November 25, 2008

Amercians want to be able to make thier own choices in choosing their doctor

Why I Choose Low-Quality Healthcare

Daily Article by Jim Fedako | Posted on 11/20/2008

Before the renewed discussions and debates over socialized healthcare begin in earnest, I want to make my preference known to all: I desire low-quality healthcare.

All right, to be straightforward, I do not actually desire low-quality healthcare; I simply do not desire high-quality healthcare — at least not "high-quality healthcare" as defined by generally accepted standards.

Time for some background. Once a year, around this time, my employer allows open enrollment in the various health plans the company offers. As I went through the process, I took the opportunity to review the physicians I had chosen for my family. In order to select the best pediatrician for my children, I used a feature provided by my company's website: a link to a database of physician ratings. I looked up my children's current doctor to see how he fared. What I found was interesting: he was not rated as well as I imagined. Luckily, the reason was just a few mouse clicks away.

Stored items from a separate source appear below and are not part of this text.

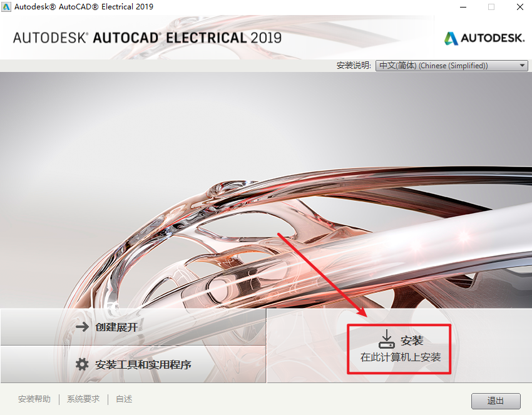The width and height of the screenshot is (532, 415).
Task: Minimize the installer window
Action: click(x=463, y=7)
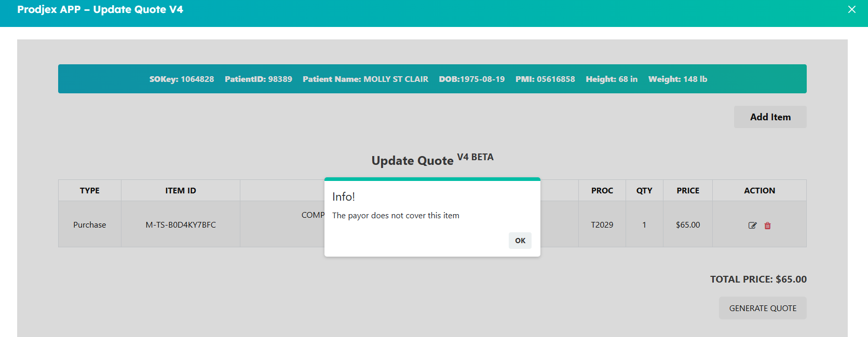Select the T2029 procedure code cell
The height and width of the screenshot is (337, 868).
[602, 224]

The database rates physicians in three categories: quality of care, cost of care, and number of patients treated. My interest is mainly around quality of care for the following reasons: quality of care and children go hand in glove. His cost of care is not my issue (it is a third-party-payer system), and the number of patients is a statistic that can be considered both positive and negative.

So why was my chosen physician not rated near the top in the quality-of-care category? My wife and I like him. We have never had any problem with the care he provided to our children. Moreover, he gets excellent reviews from other parents who use his services. I clicked again.[1]

Interestingly, it turns out that the evaluation rubric for quality of care is based on "a physician's compliance to medical guidelines established by the medical community." That's pretty heady stuff. Or is it?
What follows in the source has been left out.